Dear faithful readers and friends,
I’ve decided to take some time away.
I know this is not a good time in the news cycle; after all, there’s a runoff election a month from today, which will determine the governorship of Louisiana for the next four years. However, I don’t believe I presently have anything relevant to add to the discussions or your decision-making. The past several years – and the past six months in particular – have thoroughly drained my mental, emotional, and spiritual batteries.
Beginning in 2016 and for two years in a row, there were a trio of contentious legislative sessions, followed by a third year of four more of the same. At that point, I’d not had what could be deemed a “real vacation” for seven or eight years, but plans were in the works to remedy that once the cycle of sessions ended. Yet in August 2018, my husband’s health – which had been slowly deteriorating for four years – took a sharp downward trajectory. Care-giving became my full time job, and my writing for y’all was one of the few ways I could mentally escape the omnipresent worry about him.
As you all know, it didn’t end well. Don contracted MRSA (Methicillin-resistant Staphylococcus aureus, also known as the “super-bug”) while hospitalized to eliminate the fluid build up in his tissues stemming from another bout with congestive heart failure. In early May of this year, the infection killed him.
Since then I’ve genuinely struggled to write to you and for you. How can I persuade you that something is important to you, to your future, when right now I don’t give a flying…duck? And it seems I’m not the only one with a fore-shortened outlook. Heck, candidates themselves have been decidedly averse to iterating any vision for Louisiana’s future past election day, with their only desire being you casting your vote for them.
Past candidates – first Bobby Jindal and then David Vitter – promised you could read all about their detailed plans for Louisiana if you simply went to their campaign websites (where you’d have to get past layers of popup ads begging for campaign donations). And four years ago, while Vitter avoided giving actual answers to questions about his policy prognostications by saying, “It’s all on my website,” John Bel Edwards did speak about his agenda, complete with supporting arguments showcasing the foundations of those proposals.
This time, the campaigns of both Eddie Rispone and John Bel Edwards have been run primarily on litanies of personal beliefs coupled with resumes of past accomplishments. That’s fine at first, but now we’re being asked to select one man or the other as chief executive officer of this state for the next four years. Before I step away from this fray for the next couple of weeks at a minimum, let me make one last plea to Eddie and to John Bel.
Gentlemen, please tell us what you plan or hope to do about diversifying Louisiana’s economy. About making higher education affordable for the entire Louisiana populace. About paying all workers what their efforts are worth.
How do either of you propose to improve the quality of life for Louisiana residents over the next four years? We know all the lists say we fail those quality of life measurements. Now give us suggestions on real ways to turn that around. I’ve actually got some ideas I’d share with you. Just ask.
In the meantime, please stop with “the answer is jobs” song and dance. We’ve heard that tune ad infinitum, ad nauseum, adsumptivus. Let me ask you guys a solid question: The largest generation is leaving the workforce, as baby boomers are retiring (and even dying). Who is going to fill all the jobs they have been doing?
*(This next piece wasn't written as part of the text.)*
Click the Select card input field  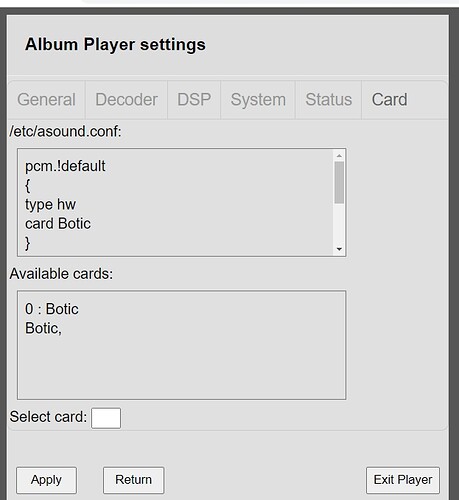(x=106, y=418)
What about your vision of possibilities for Louisiana’s next generation?
Please don’t just keep paying lip service to “making Louisiana better for our children and grandchildren.” Instead, give us some concrete examples of what that could look like, and let’s all start talking about how we get there.
Give us reasons to hope in the future for Louisiana, because you have already imagined it. Invite us to share your vision as something good to aim toward.
In the meantime, I’m going to snuggle into my armchair and immerse myself in the stack of books that’s been calling me to lose myself in their pages. I’ll also be loading up my tent and other camping gear and heading off to live in the woods for awhile. There I will hug trees and get grounded again, as I sleep lying directly on the bosom of Mother Earth. My family will gather around the campfire with me, and we’ll hoist many glasses in toast to Don.
I’ll do most of this recharging unplugged from the internet and most particularly from social media. I do, however, intend to check in now and again, and eventually, I’ll return. And if by chance Gov. Edwards and/or Mr. Rispone should take my plea to heart and start articulating visions for the future, why then I’ll have something to come back for more quickly, something to write about, and something for which we can all start planting seeds and nurturing growth – together.